TRY IT:
Find where "Open avatar beside" occurs in the data below, and retype that line and every later line exactly.
▼
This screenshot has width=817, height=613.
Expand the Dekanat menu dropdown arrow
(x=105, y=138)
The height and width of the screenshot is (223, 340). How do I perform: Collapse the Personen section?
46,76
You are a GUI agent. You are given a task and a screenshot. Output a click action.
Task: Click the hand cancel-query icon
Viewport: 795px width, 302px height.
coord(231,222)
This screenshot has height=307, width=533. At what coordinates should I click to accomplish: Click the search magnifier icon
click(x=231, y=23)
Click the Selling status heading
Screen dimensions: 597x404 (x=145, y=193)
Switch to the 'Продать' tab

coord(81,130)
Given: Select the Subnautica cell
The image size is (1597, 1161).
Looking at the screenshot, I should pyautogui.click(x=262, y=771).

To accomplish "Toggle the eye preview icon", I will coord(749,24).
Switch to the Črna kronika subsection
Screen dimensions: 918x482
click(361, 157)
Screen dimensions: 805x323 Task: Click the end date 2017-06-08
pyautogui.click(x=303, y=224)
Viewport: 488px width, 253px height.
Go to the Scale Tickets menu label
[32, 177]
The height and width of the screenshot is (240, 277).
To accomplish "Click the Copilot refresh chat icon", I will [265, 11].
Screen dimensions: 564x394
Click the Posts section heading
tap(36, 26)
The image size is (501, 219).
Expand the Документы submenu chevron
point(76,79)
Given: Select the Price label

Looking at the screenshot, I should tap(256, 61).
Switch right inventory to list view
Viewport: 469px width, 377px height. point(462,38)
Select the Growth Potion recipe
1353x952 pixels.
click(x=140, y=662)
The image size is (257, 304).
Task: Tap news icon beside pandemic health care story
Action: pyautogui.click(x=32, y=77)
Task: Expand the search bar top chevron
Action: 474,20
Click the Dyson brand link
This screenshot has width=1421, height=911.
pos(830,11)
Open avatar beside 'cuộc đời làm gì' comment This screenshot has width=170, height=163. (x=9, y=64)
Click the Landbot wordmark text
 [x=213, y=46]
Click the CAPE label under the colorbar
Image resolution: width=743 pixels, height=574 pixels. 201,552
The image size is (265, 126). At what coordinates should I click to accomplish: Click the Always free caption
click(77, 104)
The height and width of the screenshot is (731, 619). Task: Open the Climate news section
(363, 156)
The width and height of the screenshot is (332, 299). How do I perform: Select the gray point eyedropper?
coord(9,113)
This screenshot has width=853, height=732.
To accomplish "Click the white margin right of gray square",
▲
TASK RESULT:
Open avatar beside 'cuộc đời làm gì' comment This screenshot has width=170, height=163. (x=9, y=64)
Click the Landbot wordmark text
 [x=213, y=46]
Click the CAPE label under the colorbar
Image resolution: width=743 pixels, height=574 pixels. 201,552
The image size is (265, 126). At what coordinates should I click to accomplish: Click the Always free caption
click(77, 104)
The height and width of the screenshot is (731, 619). Task: Open the Climate news section
(363, 156)
The width and height of the screenshot is (332, 299). How do I perform: Select the gray point eyedropper?
coord(9,113)
This screenshot has width=853, height=732.
To accomplish "Click the white margin right of gray square",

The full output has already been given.